Arrange every line of the listing below as a numbered list, leaving out the blank lines.

· · · ·

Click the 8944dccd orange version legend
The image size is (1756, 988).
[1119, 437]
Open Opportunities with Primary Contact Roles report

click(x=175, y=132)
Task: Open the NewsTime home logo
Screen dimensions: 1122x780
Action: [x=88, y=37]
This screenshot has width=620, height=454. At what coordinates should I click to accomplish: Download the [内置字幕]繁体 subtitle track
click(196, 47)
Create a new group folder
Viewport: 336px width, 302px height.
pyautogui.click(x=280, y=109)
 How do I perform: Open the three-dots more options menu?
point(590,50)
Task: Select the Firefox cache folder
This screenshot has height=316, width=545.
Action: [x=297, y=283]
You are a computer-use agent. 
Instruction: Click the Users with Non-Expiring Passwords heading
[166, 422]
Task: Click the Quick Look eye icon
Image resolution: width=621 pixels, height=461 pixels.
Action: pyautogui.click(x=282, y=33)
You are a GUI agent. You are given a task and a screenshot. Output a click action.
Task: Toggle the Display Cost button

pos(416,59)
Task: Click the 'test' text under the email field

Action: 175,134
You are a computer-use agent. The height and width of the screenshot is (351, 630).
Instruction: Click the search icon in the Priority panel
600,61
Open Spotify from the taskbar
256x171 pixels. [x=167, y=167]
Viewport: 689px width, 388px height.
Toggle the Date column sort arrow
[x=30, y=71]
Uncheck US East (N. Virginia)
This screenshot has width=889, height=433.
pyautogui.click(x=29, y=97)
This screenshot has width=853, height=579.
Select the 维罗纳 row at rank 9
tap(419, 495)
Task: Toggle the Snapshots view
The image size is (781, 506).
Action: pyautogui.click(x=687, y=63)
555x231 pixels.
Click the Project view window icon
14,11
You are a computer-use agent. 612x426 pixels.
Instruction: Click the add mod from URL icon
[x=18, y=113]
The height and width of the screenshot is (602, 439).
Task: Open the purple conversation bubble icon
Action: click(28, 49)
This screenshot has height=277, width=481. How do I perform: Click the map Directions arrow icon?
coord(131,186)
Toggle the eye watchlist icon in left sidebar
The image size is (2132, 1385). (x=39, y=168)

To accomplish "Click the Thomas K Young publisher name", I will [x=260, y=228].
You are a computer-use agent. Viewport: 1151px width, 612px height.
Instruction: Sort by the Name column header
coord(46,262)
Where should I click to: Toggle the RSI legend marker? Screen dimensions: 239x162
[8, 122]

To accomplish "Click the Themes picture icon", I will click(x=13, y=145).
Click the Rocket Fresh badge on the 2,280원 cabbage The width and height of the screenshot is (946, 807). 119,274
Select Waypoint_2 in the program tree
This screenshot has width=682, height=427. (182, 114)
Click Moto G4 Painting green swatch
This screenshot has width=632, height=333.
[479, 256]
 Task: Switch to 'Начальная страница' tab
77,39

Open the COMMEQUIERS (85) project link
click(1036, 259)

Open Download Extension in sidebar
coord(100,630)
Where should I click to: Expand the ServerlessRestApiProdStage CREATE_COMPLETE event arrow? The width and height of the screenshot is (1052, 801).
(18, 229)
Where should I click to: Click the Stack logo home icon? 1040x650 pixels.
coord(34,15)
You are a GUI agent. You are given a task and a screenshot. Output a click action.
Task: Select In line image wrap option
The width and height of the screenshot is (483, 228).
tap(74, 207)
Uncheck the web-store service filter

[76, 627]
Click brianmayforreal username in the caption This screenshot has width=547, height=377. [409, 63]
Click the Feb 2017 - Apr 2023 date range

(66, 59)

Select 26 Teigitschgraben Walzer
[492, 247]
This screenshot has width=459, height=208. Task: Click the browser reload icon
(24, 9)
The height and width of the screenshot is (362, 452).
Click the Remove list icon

· · · ·

- [Exercise output]
1. Click the 8944dccd orange version legend
2. The image size is (1756, 988).
3. [1119, 437]
4. Open Opportunities with Primary Contact Roles report
5. click(x=175, y=132)
6. Task: Open the NewsTime home logo
7. Screen dimensions: 1122x780
8. Action: [x=88, y=37]
9. This screenshot has width=620, height=454. At what coordinates should I click to accomplish: Download the [内置字幕]繁体 subtitle track
10. click(196, 47)
11. Create a new group folder
12. Viewport: 336px width, 302px height.
13. pyautogui.click(x=280, y=109)
14.  How do I perform: Open the three-dots more options menu?
15. point(590,50)
16. Task: Select the Firefox cache folder
17. This screenshot has height=316, width=545.
18. Action: [x=297, y=283]
19. You are a computer-use agent. 
20. Instruction: Click the Users with Non-Expiring Passwords heading
21. [166, 422]
22. Task: Click the Quick Look eye icon
23. Image resolution: width=621 pixels, height=461 pixels.
24. Action: pyautogui.click(x=282, y=33)
25. You are a GUI agent. You are given a task and a screenshot. Output a click action.
26. Task: Toggle the Display Cost button
27. pos(416,59)
28. Task: Click the 'test' text under the email field
29. Action: 175,134
30. You are a computer-use agent. The height and width of the screenshot is (351, 630).
31. Instruction: Click the search icon in the Priority panel
32. 600,61
33. Open Spotify from the taskbar
34. 256x171 pixels. [x=167, y=167]
35. Viewport: 689px width, 388px height.
36. Toggle the Date column sort arrow
37. [x=30, y=71]
38. Uncheck US East (N. Virginia)
39. This screenshot has width=889, height=433.
40. pyautogui.click(x=29, y=97)
41. This screenshot has width=853, height=579.
42. Select the 维罗纳 row at rank 9
43. tap(419, 495)
44. Task: Toggle the Snapshots view
45. The image size is (781, 506).
46. Action: pyautogui.click(x=687, y=63)
47. 555x231 pixels.
48. Click the Project view window icon
49. 14,11
50. You are a computer-use agent. 612x426 pixels.
51. Instruction: Click the add mod from URL icon
52. [x=18, y=113]
53. The height and width of the screenshot is (602, 439).
54. Task: Open the purple conversation bubble icon
55. Action: click(28, 49)
56. This screenshot has height=277, width=481. How do I perform: Click the map Directions arrow icon?
57. coord(131,186)
58. Toggle the eye watchlist icon in left sidebar
59. The image size is (2132, 1385). (x=39, y=168)
60. To accomplish "Click the Thomas K Young publisher name", I will [x=260, y=228].
61. You are a computer-use agent. Viewport: 1151px width, 612px height.
62. Instruction: Sort by the Name column header
63. coord(46,262)
64. Where should I click to: Toggle the RSI legend marker? Screen dimensions: 239x162
65. [8, 122]
66. To accomplish "Click the Themes picture icon", I will click(x=13, y=145).
67. Click the Rocket Fresh badge on the 2,280원 cabbage The width and height of the screenshot is (946, 807). 119,274
68. Select Waypoint_2 in the program tree
69. This screenshot has width=682, height=427. (182, 114)
70. Click Moto G4 Painting green swatch
71. This screenshot has width=632, height=333.
72. [479, 256]
73.  Task: Switch to 'Начальная страница' tab
74. 77,39
75. Open the COMMEQUIERS (85) project link
76. click(1036, 259)
77. Open Download Extension in sidebar
78. coord(100,630)
79. Where should I click to: Expand the ServerlessRestApiProdStage CREATE_COMPLETE event arrow? The width and height of the screenshot is (1052, 801).
80. (18, 229)
81. Where should I click to: Click the Stack logo home icon? 1040x650 pixels.
82. coord(34,15)
83. You are a GUI agent. You are given a task and a screenshot. Output a click action.
84. Task: Select In line image wrap option
85. The width and height of the screenshot is (483, 228).
86. tap(74, 207)
87. Uncheck the web-store service filter
88. [76, 627]
89. Click brianmayforreal username in the caption This screenshot has width=547, height=377. [409, 63]
90. Click the Feb 2017 - Apr 2023 date range
91. (66, 59)
92. Select 26 Teigitschgraben Walzer
93. [492, 247]
94. This screenshot has width=459, height=208. Task: Click the browser reload icon
95. (24, 9)
96. The height and width of the screenshot is (362, 452).
97. Click the Remove list icon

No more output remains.